• [Document]:
## Begin

Signed-off-by: Ilya Maximets <i.maximets@ovn.org>
---
 ovsdb/raft.c | 6 +++++-
 1 file changed, 5 insertions(+), 1 deletion(-)

Comments

Felix Huettner March 18, 2024, 4:15 p.m. UTC | #1
On Fri, Mar 15, 2024 at 09:14:49PM +0100, Ilya Maximets wrote:
> Each cluster member typically always transfers leadership to the same
> other member, which is the first in their list of servers.  This may
> result in two servers in a 3-node cluster to transfer leadership to
> each other and never to the third one.
> 
> Randomizing the selection to make the load more evenly distributed.

Hi Ilya,

just out of curiosity: since basically only one of the 3 members is
active at any point in time, is balancing the load even relevant. It
will always only be on one of the 3 members anyway.

> 
> This also makes cluster failure tests cover more scenarios as servers
> will transfer leadership to servers they didn't before.  This is
> important especially for cluster joining tests.
> 
> Ideally, we would transfer to a random server with a highest apply
> index, but not trying to implement this for now.
> 
> Signed-off-by: Ilya Maximets <i.maximets@ovn.org>
> ---
>  ovsdb/raft.c | 6 +++++-
>  1 file changed, 5 insertions(+), 1 deletion(-)
> 
> diff --git a/ovsdb/raft.c b/ovsdb/raft.c
> index f463afcb3..25f462431 100644
> --- a/ovsdb/raft.c
> +++ b/ovsdb/raft.c
> @@ -1261,8 +1261,12 @@ raft_transfer_leadership(struct raft *raft, const char *reason)
>          return;
>      }
>  
> +    size_t n = hmap_count(&raft->servers) * 3;
>      struct raft_server *s;
> -    HMAP_FOR_EACH (s, hmap_node, &raft->servers) {
> +
> +    while (n--) {
> +        s = CONTAINER_OF(hmap_random_node(&raft->servers),
> +                         struct raft_server, hmap_node);
>          if (!uuid_equals(&raft->sid, &s->sid)
>              && s->phase == RAFT_PHASE_STABLE) {
>              struct raft_conn *conn = raft_find_conn_by_sid(raft, &s->sid);

i think this has the risk of never selecting one server out of the list of
cluster members. Suppose you have a 3 node cluster where one of them
members is down. In this case there is a single member the leadership
can be transfered to.
This means for a single iteration of the while loop has a chance of 2/3
to select a member that can not be used. Over the 9 iterations this
would do this would give a chance of (2/3)^9 to always choose an
inappropriate member. This equals to a chance of 0.026% of never
selecting the single appropriate target member.

Could we instead rather start iterating the hmap at some random offset?
That should give a similar result while giving the guarantee that we
visit each member once.

## End

• [Exercises]:
1. In the patch discussion, what is the chance of never selecting the single appropriate target member over the 9 iterations?
2. Echo the patch discussion word for word, everything from "Felix Huettner March" down to "the third one.".

(Items in a dataset)
## Begin

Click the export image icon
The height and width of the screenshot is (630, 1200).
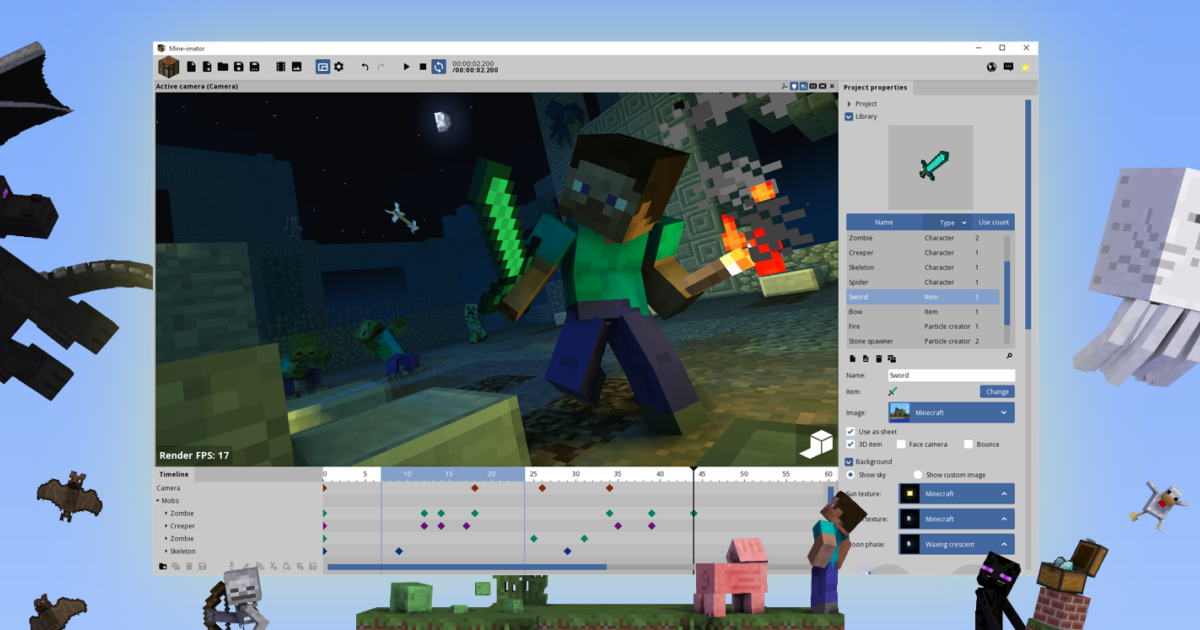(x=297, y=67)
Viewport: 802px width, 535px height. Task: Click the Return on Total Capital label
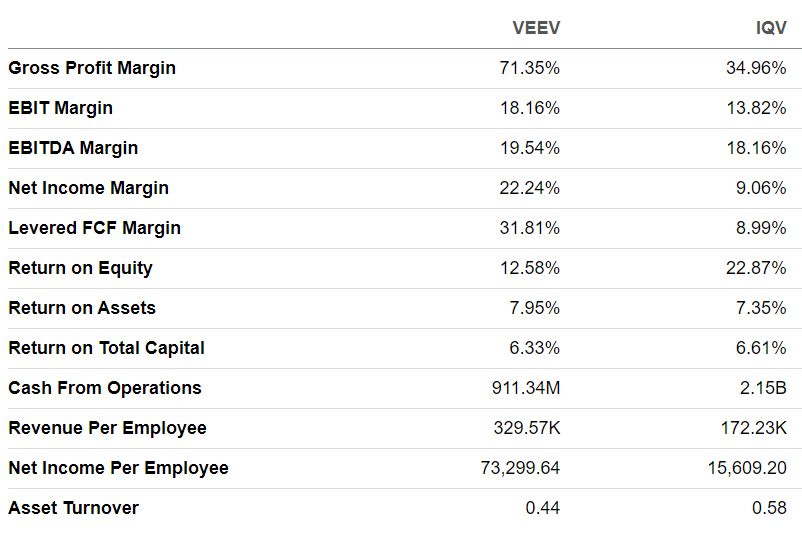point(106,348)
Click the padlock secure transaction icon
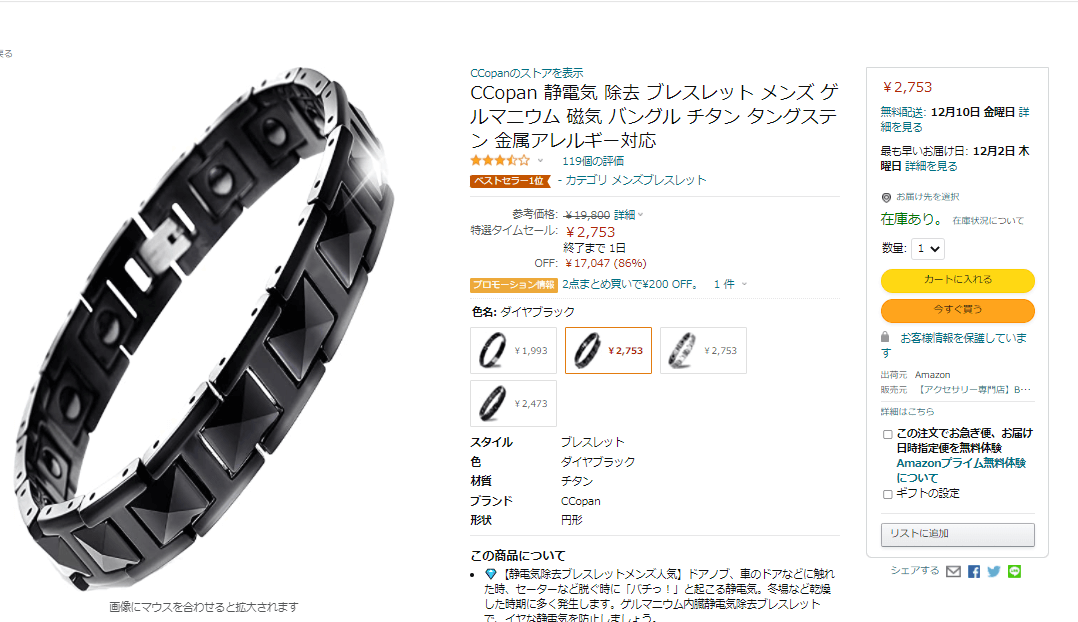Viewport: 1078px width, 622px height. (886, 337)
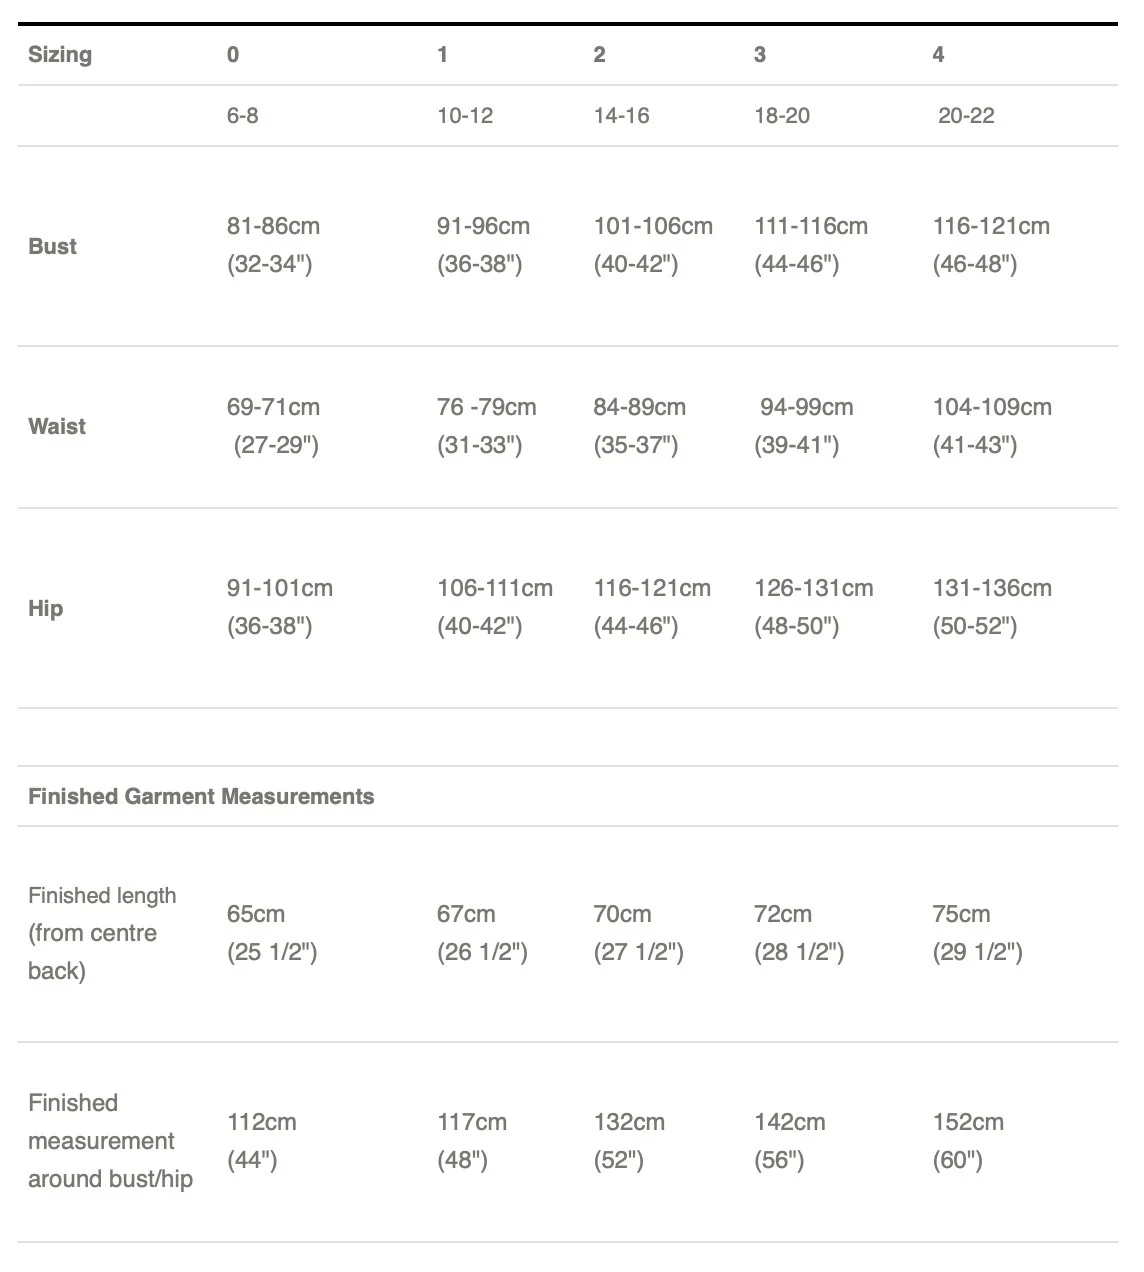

## End

• [Full solutions]:
1. 0.026%

2.
Felix Huettner March 18, 2024, 4:15 p.m. UTC | #1
On Fri, Mar 15, 2024 at 09:14:49PM +0100, Ilya Maximets wrote:
> Each cluster member typically always transfers leadership to the same
> other member, which is the first in their list of servers.  This may
> result in two servers in a 3-node cluster to transfer leadership to
> each other and never to the third one.